What the task asks. Set every entry down again, unchanged, picture-free.

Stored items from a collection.
▬▬▬▬▬▬▬▬▬▬
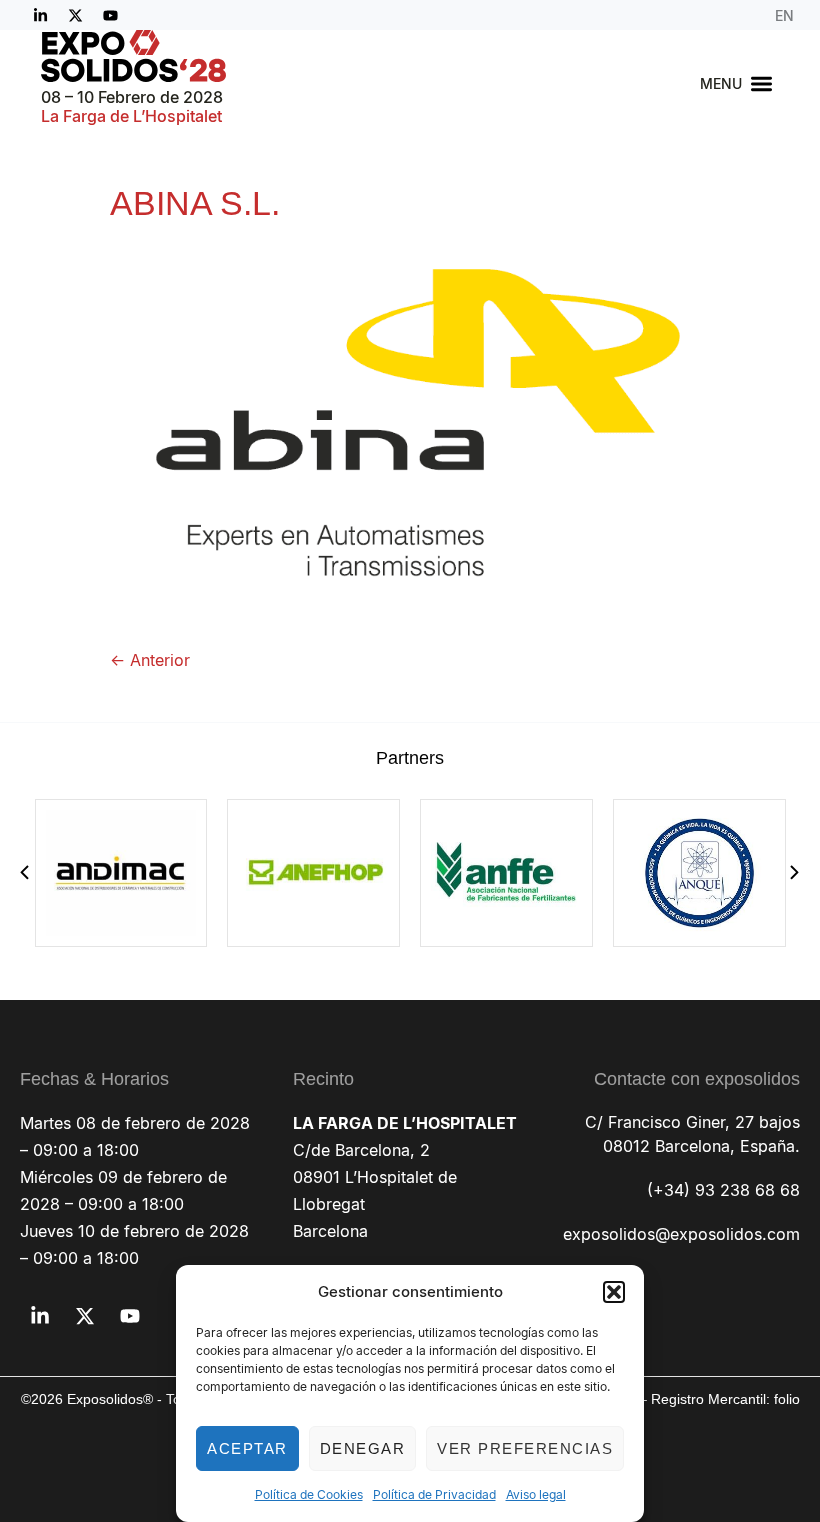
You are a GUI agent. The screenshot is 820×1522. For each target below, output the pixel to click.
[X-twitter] (75, 15)
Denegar (363, 1448)
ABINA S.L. (195, 203)
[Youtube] (110, 15)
▬▬▬▬▬▬▬▬▬▬
Task answer.
You are a GUI agent. The screenshot is 820×1522. For each target below, output the pixel to click.
[X-twitter] (75, 15)
Denegar (363, 1448)
ABINA S.L. (195, 203)
[Youtube] (110, 15)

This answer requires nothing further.